Subscription Required. Please recommend JoVE to your librarian.
Materials
Name | Type | Company | Catalog Number | Comments |
PVPP/SDS/phenol | Buffer | homogeneization buffer | ||
DNeasy Tissue Kit | Kit | Qiagen | 77607 | Used according to the protocol for isolation of genomic DNA from crude lysates (Appendix H, product manual version: July 2003) |
TE | Buffer | Sigma-Aldrich | T9285 | 1x buffer (1 mM Tris-HCl, 0.1 mM EDTA, pH 8.0) from 100x concentrate |
zirconia/silica beads | Supplies | Biospec Products | 11079101z | 0.1 mm |
PVPP | Reagent | Sigma-Aldrich | P6755 | 1% w/v polyvinylpolypyrrolidone prepared from dry reagent as a 1x suspension in TE buffer |
Zootermopsis nevadensis | Animal | Termites | ||
SDS | Reagent | Sigma-Aldrich | L4390 | Sodium dodecyl sulfate 20% soln. in water from dry reagent |
Phenol | Reagent | Sigma-Aldrich | 77607 | TE-saturated, ~73% |
MiniBeadbeater-8 | Tool | Biospec Products | 963 | |
BSS | Buffered Salt Solution, pH 7.2 | Formulation per liter: 2.5 g K2HPO4, 1.0 g KH2PO4, 1.6 g KCl, 1.4 g NaCl, 0.075 g CaCl, 1 g MgCl, and 10 mL of a 1 M soln. of NaHCO3 | ||
AxioPlan-2 | Microscope | Carl Zeiss, Inc. | Outfitted with 40x objective, 1.6x optivar and 10x ocular lenses. Samples were viewed using phase contrast illumination |
References
- Berthelet, M., Whyte, L. G., Greer, C. W. Rapid, Direct Extraction of DNA from Soils for PCR Analysis using Polyvinylpolypyrrolidone Spin Columns. FEMS Microbiol. Lett. 138, 17-22 (1996).

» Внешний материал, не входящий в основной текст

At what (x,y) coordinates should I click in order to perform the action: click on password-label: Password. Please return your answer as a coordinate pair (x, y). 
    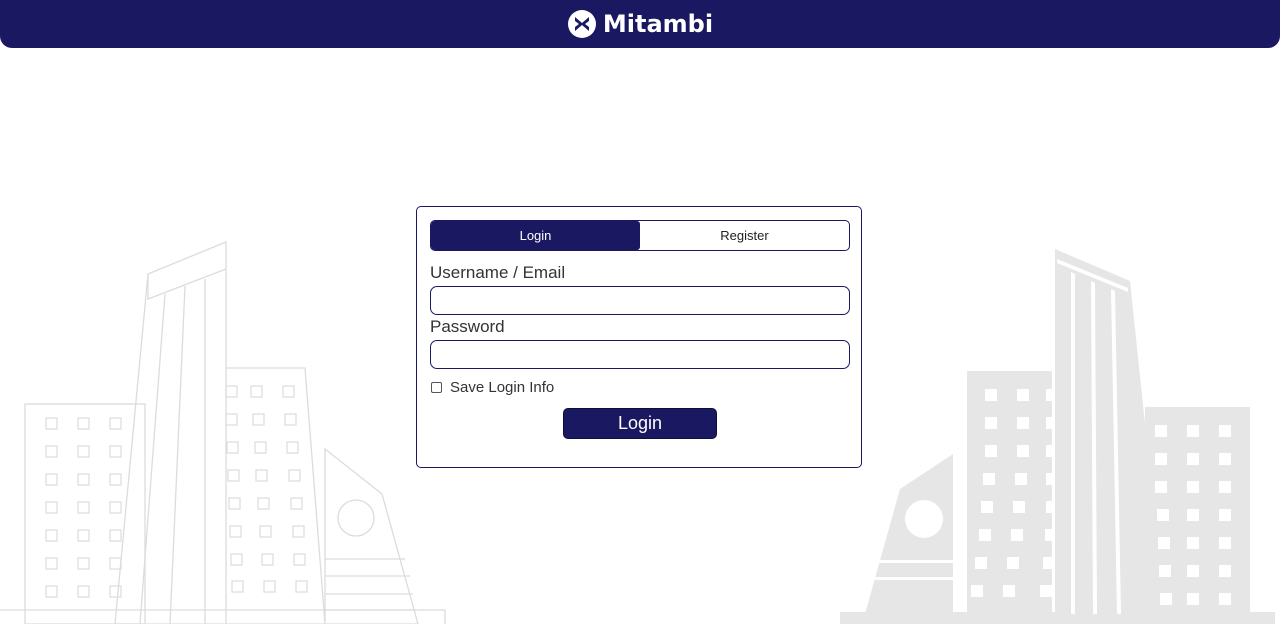
    Looking at the image, I should click on (468, 326).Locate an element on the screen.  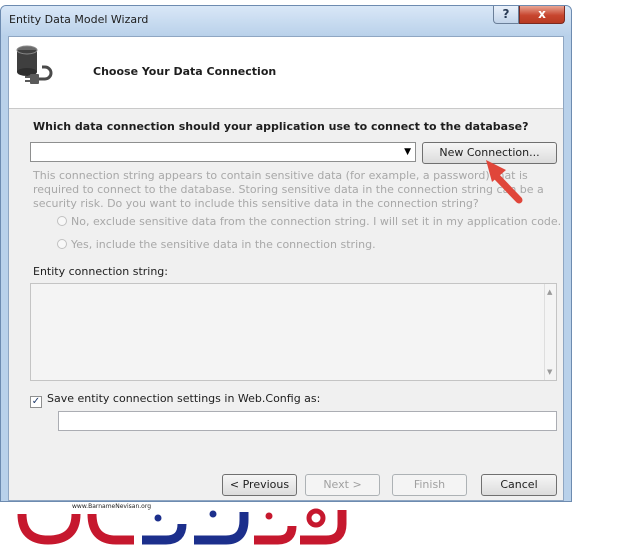
next-button: Next > is located at coordinates (342, 485). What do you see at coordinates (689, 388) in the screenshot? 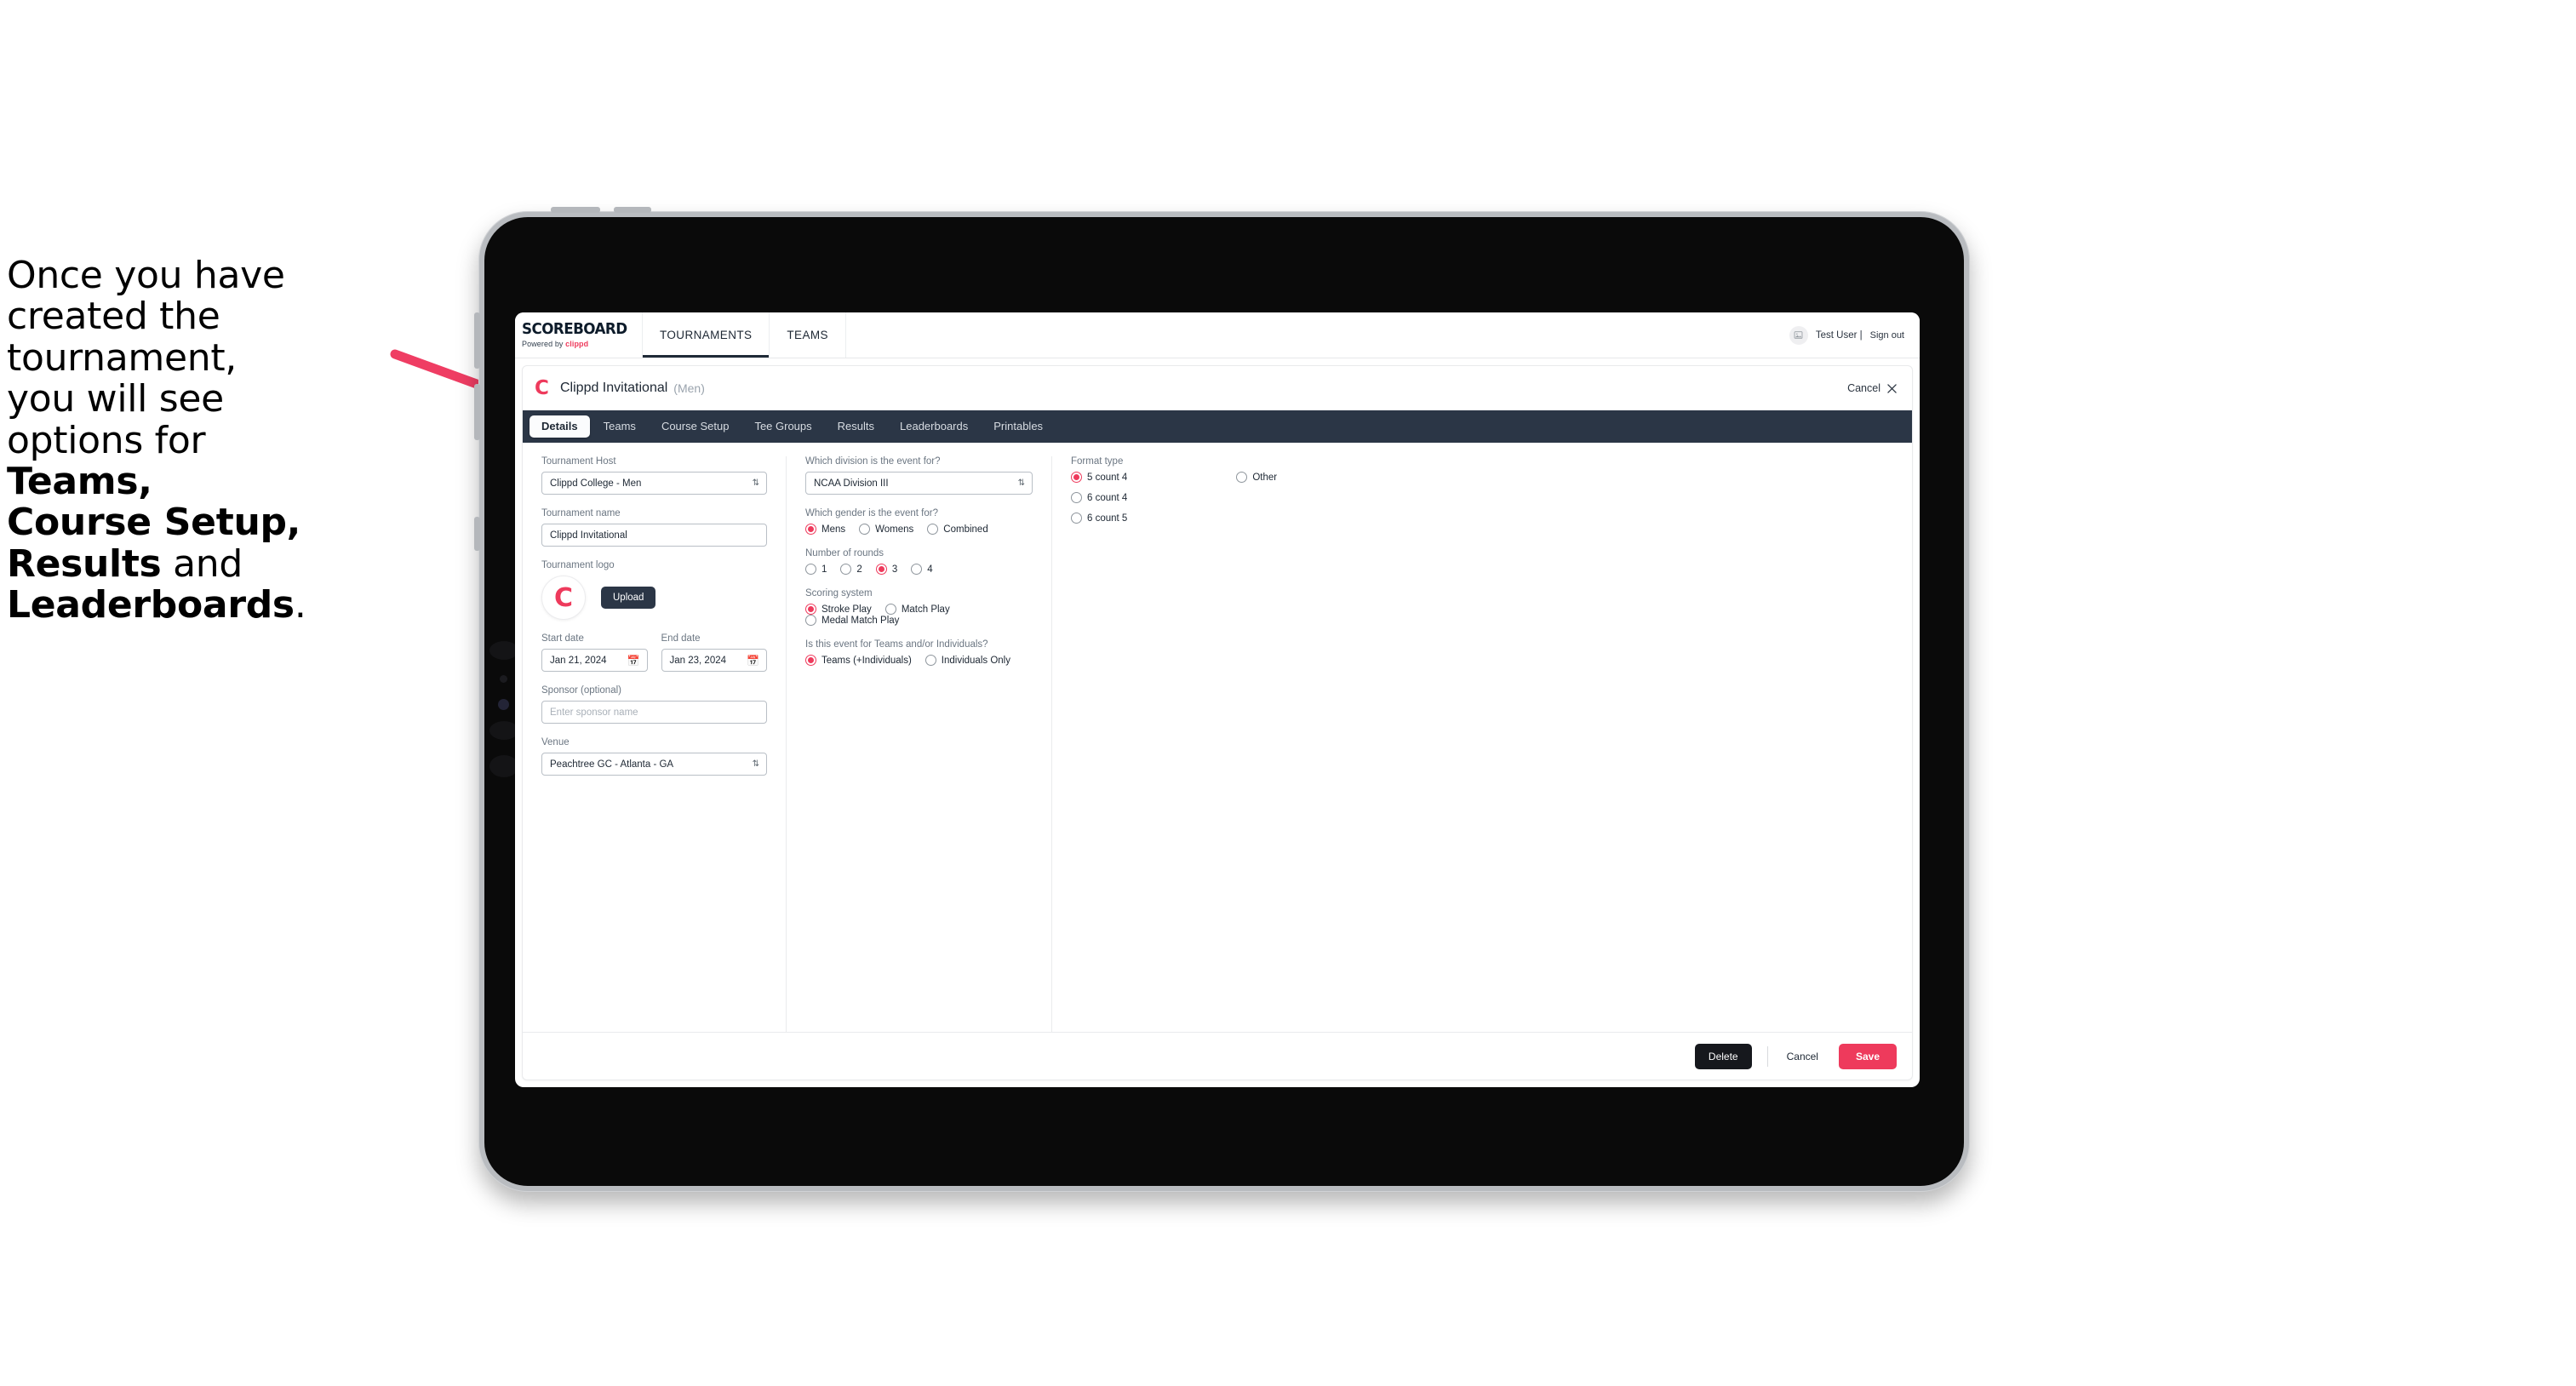
I see `page-title-gender: (Men)` at bounding box center [689, 388].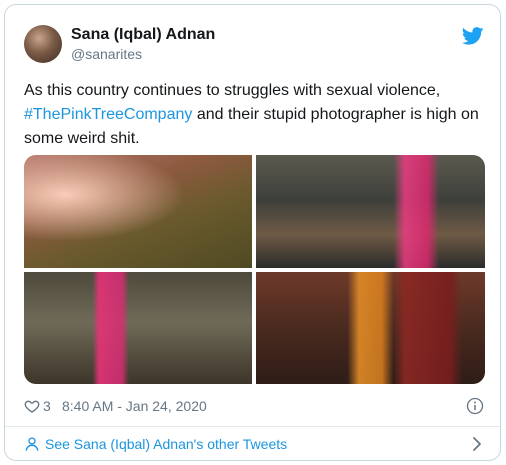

- Kudo, T., Ohkuma, M., Moriya, S., Noda, S., Ohtoko, K. Molecular Phylogenetic Identification of the Intestinal Anaerobic Microbial Community in the Hindgut of the Termite, Reticulitermes Speratus, without Cultivation. Extremophiles. 2, 155-161 (1998).
- Moré, M. I., Herrick, J. B., Silva, M. C., Ghiorse, W. C., Madsen, E. L. Quantitative Cell Lysis of Indigenous Microorganisms and Rapid Extraction of Microbial DNA from Sediment. Appl. Environ. Microbiol. 60, 1572-1580 (1994).
- Odelson, D. A., Breznak, J. A. Volatile Fatty Acid Production by the Hindgut Microbiota of Xylophagous Termites. Appl. Environ. Microbiol. 45, 1602-1613 (1983).
- Ottesen, E. A., Hong, J. W., Quake, S. R., Leadbetter, J. R. Microfluidic Digital PCR Enables Multigene Analysis of individual Environmental Bacteria. Science. 314, 1464-1467 (2006).
- Purdy, K. J., Embley, T. M., Takii, S., Newdell, D. B. Rapid Extraction of DNA and rRNA from Sediments by a Novel Hydroxyapatite Spin-Column Method. Appl. Environ. Microbiol. 62, 3905-3907 (1996).
- Salmassi, T. M., Leadbetter, J. R. Analysis of Genes of Tetrahydrofolate-Dependent Metabolism from Cultivated Spirochaetes and the Gut Community of the Termite Zootermopsis Angusticollis. Microbiology. 149, 2529-2537 (2003).
- Schmitt-Wagner, D., Friedrich, M. W., Wagner, B., Brune, A. Phylogenetic Diversity, Abundance, and Axial Distribution of Bacteria in the Intestinal Tract of Two Soil-Feeding Termites (Cubitermes spp). Appl. Environ. Microbiol. 69, 6007-6017 (2003).
- Tsai, Y. L., Olson, B. H. Rapid Method for Separation of Bacterial DNA from Humic Substances in Sediments for Polymerase Chain Reaction. Appl. Environ. Microbiol. 58, 2292-2295 (1992).